Deployment of NLP and LLM Techniques to Control Mobile Robots at the Edge: A Case Study Using GPT-4-Turbo and LLaMA 2

Sikorski, Pascal, Schrader, Leendert, Yu, Kaleb, Billadeau, Lucy, Meenakshi, Jinka, Mutharasan, Naveena, Esposito, Flavio, AliAkbarpour, Hadi, Babaiasl, Madi

arXiv.org Artificial Intelligence 

This paper investigates the possibility of intuitive human-robot interaction through the application of Natural Language Processing (NLP) and Large Language Models (LLMs) in mobile robotics. We aim to explore the feasibility of using these technologies for edge-based deployment, where traditional cloud dependencies are eliminated. The study specifically contrasts the performance of GPT-4-Turbo, which requires cloud connectivity, with an offline-capable, quantized version of LLaMA 2 (LLaMA 2-7B.Q5 K M).

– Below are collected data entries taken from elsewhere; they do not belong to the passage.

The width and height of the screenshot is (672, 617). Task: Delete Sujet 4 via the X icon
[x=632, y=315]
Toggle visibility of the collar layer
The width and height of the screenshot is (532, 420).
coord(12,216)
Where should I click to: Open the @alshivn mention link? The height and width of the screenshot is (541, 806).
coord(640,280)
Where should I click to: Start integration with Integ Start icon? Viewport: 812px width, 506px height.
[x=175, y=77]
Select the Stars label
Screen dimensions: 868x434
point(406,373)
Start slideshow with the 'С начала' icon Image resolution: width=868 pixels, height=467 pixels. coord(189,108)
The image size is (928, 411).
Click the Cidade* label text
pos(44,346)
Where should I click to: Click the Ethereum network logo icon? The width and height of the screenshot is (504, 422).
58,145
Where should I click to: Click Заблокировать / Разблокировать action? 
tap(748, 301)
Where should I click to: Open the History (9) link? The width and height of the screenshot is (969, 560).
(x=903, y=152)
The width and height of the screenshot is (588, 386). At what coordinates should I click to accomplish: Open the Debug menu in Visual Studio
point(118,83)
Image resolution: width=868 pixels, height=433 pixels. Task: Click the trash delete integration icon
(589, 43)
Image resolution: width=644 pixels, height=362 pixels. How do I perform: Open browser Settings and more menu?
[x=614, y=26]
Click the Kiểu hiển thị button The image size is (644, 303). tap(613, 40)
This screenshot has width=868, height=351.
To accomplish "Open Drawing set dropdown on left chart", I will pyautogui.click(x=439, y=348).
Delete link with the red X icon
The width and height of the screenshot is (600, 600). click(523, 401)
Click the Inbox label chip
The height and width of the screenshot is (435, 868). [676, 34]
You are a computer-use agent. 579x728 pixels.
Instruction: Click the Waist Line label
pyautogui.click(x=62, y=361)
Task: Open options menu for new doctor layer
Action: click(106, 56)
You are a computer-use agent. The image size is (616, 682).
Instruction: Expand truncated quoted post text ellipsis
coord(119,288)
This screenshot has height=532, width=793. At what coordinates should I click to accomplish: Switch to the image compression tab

Our results show that GPT-4-Turbo delivers superior performance in interpreting and executing complex commands accurately, whereas LLaMA 2 exhibits significant limitations in consistency and reliability of command execution. Communication between the control computer and the mobile robot is established via a Raspberry Pi Pico W, which wirelessly receives commands from the computer without internet dependency and transmits them through a wired connection to the robot's Arduino controller. This study highlights the potential and challenges of implementing LLMs and NLP at the edge, providing groundwork for future research into fully autonomous and network-independent robotic systems. For video demonstrations and source code, please refer to: https://tinyurl.com/MobileRobotGPT4LLaMA2024.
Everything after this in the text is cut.